Arrange the data below as a JSON list of strings, one string per line and no blank lines. Start with the line that has "At what coordinates should I click to accomplish: Click the jcbc" and go on through the line that has "pos(125,197)", including both, and list only those lines.

☆ ☆ ☆ ☆

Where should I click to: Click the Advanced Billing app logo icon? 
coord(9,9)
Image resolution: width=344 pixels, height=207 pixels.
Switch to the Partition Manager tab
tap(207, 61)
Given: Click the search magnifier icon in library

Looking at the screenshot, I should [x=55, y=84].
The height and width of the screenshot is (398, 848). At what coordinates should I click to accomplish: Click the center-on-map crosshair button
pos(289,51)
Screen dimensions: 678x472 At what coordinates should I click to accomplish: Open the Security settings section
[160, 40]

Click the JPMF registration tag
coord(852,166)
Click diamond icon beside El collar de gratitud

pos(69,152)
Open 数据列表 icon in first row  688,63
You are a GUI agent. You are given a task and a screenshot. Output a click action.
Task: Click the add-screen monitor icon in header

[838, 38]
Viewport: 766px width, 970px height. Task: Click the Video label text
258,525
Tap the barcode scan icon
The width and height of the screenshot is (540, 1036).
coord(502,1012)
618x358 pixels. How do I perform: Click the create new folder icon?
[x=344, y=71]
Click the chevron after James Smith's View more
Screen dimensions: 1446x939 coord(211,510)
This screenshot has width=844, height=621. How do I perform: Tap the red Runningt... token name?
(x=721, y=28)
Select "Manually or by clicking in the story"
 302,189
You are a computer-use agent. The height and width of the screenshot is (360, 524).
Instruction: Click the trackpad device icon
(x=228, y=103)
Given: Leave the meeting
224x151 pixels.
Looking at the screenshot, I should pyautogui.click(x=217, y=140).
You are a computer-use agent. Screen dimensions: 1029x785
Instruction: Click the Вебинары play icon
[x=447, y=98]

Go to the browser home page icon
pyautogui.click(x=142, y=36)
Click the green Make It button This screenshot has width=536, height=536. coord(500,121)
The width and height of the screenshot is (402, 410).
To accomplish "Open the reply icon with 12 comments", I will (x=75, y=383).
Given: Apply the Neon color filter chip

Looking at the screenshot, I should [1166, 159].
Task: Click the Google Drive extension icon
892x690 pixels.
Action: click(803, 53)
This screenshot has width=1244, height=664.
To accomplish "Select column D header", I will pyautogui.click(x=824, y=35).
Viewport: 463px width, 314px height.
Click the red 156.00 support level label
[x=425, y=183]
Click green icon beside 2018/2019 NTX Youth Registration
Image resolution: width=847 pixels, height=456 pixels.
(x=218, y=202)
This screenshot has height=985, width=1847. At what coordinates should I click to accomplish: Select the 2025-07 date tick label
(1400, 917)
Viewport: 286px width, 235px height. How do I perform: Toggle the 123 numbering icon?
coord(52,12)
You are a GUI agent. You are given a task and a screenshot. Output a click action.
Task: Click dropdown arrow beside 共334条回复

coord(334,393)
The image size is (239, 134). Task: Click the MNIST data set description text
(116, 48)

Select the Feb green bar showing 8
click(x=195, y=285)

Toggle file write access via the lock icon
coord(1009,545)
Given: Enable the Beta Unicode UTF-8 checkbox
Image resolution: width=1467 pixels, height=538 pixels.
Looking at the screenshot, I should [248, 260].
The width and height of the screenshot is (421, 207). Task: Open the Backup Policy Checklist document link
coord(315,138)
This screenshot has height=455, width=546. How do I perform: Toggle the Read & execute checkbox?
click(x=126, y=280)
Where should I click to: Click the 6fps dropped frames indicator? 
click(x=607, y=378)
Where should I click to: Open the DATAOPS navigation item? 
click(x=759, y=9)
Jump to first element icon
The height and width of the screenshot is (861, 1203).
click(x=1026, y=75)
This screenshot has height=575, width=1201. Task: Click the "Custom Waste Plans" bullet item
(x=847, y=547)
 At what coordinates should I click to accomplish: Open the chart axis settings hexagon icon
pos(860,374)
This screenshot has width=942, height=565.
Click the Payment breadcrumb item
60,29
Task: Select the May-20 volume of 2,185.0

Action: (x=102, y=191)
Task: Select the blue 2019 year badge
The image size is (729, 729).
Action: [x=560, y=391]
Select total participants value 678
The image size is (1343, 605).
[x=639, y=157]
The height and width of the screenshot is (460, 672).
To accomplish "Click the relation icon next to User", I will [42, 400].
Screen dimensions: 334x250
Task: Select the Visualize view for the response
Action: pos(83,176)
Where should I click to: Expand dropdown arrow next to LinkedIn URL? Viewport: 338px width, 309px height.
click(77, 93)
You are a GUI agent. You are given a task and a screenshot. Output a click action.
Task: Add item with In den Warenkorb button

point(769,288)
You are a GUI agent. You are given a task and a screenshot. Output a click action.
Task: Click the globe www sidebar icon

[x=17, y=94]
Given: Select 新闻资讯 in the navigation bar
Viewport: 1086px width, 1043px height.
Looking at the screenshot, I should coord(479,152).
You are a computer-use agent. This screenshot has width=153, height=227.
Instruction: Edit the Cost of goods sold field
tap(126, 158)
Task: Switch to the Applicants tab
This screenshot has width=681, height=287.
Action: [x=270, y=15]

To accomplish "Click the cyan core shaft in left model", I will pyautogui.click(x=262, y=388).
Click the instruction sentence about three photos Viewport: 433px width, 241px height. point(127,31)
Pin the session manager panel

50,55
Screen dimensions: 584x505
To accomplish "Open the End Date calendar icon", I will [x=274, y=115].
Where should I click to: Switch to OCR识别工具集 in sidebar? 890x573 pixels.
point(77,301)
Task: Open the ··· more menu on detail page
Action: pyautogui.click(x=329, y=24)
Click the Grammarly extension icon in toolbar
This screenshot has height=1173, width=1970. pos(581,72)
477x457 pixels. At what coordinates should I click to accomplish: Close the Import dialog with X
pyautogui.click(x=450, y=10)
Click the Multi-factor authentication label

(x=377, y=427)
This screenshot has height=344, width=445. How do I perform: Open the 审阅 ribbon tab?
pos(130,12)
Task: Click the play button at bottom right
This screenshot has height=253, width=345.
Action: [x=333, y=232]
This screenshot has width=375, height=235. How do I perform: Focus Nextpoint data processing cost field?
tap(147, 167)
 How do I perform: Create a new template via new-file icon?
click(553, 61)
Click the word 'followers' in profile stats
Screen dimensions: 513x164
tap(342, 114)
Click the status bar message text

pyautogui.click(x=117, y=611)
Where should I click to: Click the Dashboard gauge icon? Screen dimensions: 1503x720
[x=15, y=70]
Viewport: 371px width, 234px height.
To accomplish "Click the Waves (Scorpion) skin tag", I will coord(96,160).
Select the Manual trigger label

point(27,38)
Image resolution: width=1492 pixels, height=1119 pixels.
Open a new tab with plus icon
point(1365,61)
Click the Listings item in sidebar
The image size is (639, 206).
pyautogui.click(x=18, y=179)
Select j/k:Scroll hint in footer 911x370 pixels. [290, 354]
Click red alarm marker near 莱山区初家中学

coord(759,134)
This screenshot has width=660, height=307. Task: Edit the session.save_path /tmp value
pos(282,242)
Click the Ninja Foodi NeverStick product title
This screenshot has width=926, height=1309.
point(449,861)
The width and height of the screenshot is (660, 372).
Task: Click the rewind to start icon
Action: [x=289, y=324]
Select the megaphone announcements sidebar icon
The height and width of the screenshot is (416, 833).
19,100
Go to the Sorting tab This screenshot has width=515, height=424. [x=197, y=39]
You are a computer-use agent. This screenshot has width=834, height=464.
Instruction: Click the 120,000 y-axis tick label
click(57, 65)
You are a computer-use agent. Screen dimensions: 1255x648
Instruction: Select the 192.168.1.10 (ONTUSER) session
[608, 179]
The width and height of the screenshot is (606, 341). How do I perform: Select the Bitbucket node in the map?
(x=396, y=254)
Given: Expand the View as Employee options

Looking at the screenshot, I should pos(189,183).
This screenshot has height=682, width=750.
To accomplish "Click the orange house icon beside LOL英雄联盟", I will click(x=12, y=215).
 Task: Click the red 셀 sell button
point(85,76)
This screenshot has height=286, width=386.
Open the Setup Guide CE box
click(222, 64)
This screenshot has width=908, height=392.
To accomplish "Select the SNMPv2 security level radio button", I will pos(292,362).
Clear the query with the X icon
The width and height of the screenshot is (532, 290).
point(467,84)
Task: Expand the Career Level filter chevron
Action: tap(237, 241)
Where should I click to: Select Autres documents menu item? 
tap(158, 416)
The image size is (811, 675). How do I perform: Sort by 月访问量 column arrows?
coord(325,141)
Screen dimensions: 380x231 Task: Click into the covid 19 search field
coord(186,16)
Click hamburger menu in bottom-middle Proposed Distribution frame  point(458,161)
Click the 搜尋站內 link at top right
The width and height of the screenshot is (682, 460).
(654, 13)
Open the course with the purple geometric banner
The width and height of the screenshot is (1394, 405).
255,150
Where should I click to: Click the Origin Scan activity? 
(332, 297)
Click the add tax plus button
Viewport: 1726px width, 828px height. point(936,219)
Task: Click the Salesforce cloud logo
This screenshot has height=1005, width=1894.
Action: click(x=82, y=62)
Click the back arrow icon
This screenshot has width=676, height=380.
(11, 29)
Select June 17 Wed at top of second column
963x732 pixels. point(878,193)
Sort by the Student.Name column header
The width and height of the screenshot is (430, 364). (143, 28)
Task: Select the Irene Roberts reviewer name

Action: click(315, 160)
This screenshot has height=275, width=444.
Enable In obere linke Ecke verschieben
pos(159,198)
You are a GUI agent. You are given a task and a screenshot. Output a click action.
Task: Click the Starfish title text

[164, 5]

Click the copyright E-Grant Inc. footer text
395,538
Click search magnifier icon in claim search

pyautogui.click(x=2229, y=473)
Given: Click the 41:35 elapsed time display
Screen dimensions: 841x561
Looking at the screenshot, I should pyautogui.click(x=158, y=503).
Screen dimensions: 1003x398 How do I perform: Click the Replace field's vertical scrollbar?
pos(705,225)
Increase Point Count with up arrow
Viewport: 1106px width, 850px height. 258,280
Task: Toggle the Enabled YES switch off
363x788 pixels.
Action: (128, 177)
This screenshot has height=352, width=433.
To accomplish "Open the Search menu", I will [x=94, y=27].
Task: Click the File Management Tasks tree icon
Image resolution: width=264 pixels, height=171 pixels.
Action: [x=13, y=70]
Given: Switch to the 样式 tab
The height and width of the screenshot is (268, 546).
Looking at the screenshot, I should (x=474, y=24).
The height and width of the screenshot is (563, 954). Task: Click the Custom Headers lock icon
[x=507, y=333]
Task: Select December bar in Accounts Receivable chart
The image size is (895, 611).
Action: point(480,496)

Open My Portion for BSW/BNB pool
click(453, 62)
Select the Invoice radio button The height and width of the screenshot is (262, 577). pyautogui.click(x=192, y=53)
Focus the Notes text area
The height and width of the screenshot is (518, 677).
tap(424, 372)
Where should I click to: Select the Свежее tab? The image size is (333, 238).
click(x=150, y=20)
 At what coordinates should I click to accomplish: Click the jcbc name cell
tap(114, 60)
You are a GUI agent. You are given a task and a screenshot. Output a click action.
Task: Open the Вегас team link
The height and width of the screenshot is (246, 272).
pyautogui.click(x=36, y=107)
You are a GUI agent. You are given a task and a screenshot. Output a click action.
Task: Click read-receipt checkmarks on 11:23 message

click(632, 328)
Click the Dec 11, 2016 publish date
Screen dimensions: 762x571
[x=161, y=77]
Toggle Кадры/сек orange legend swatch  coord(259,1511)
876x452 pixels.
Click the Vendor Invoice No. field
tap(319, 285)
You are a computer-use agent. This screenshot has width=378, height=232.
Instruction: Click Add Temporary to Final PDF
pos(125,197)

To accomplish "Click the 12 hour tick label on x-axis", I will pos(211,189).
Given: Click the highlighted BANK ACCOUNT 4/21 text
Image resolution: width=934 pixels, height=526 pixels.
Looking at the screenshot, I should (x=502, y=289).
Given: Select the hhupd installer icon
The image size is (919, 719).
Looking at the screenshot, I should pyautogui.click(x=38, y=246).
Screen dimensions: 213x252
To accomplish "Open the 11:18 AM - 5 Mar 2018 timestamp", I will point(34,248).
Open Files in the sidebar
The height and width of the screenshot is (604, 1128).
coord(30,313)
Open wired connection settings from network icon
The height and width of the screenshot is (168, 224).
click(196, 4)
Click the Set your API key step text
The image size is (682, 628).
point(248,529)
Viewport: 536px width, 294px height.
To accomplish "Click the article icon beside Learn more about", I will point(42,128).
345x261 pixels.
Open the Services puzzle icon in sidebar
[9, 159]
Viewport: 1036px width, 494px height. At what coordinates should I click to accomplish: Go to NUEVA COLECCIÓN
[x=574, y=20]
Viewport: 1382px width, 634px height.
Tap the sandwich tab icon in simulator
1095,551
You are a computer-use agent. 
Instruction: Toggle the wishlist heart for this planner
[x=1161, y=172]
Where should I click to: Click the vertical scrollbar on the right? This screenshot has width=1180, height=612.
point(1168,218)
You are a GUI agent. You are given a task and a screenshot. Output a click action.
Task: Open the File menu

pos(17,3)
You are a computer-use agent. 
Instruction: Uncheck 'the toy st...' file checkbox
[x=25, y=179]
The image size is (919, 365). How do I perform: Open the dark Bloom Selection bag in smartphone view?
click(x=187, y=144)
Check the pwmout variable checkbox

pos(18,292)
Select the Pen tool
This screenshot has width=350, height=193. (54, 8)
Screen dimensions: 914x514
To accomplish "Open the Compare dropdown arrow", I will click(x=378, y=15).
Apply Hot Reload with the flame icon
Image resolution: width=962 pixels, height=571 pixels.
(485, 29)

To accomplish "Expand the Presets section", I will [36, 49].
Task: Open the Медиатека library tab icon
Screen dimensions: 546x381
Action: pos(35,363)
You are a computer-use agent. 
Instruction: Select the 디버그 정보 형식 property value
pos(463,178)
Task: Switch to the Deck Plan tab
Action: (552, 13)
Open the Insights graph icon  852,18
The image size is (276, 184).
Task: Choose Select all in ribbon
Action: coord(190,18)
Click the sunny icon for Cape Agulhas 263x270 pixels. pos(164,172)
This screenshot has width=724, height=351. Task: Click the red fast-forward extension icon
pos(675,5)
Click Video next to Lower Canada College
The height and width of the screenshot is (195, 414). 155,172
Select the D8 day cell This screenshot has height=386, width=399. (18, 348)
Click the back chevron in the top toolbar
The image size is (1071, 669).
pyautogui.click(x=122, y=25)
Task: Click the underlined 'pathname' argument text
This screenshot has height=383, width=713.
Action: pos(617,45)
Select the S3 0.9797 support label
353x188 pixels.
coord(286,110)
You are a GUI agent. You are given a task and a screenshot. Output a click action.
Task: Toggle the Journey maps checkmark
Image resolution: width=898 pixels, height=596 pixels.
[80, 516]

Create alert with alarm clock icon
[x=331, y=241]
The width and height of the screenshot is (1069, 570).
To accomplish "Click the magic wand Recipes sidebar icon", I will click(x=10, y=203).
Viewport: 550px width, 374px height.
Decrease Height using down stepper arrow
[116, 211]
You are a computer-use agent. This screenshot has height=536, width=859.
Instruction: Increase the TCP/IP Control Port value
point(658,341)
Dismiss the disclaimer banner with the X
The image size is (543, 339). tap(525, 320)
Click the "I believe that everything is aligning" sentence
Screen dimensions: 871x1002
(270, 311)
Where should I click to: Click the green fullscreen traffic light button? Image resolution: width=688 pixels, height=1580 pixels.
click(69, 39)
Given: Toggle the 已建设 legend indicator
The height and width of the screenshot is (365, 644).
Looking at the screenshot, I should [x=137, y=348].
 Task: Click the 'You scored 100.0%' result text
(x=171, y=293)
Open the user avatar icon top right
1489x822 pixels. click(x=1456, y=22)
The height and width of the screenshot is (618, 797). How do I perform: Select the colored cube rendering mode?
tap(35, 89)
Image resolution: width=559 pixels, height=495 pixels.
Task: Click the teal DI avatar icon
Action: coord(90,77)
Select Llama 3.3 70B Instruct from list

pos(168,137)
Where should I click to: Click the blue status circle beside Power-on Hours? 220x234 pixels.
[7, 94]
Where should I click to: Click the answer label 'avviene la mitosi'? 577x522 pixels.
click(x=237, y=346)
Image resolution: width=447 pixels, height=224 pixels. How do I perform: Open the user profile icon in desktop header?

☆ ☆ ☆ ☆

- Response to the exercise:
[
  " At what coordinates should I click to accomplish: Click the jcbc name cell",
  "tap(114, 60)",
  "You are a GUI agent. You are given a task and a screenshot. Output a click action.",
  "Task: Open the Вегас team link",
  "The height and width of the screenshot is (246, 272).",
  "pyautogui.click(x=36, y=107)",
  "You are a GUI agent. You are given a task and a screenshot. Output a click action.",
  "Task: Click read-receipt checkmarks on 11:23 message",
  "click(632, 328)",
  "Click the Dec 11, 2016 publish date",
  "Screen dimensions: 762x571",
  "[x=161, y=77]",
  "Toggle Кадры/сек orange legend swatch  coord(259,1511)",
  "876x452 pixels.",
  "Click the Vendor Invoice No. field",
  "tap(319, 285)",
  "You are a computer-use agent. This screenshot has width=378, height=232.",
  "Instruction: Click Add Temporary to Final PDF",
  "pos(125,197)"
]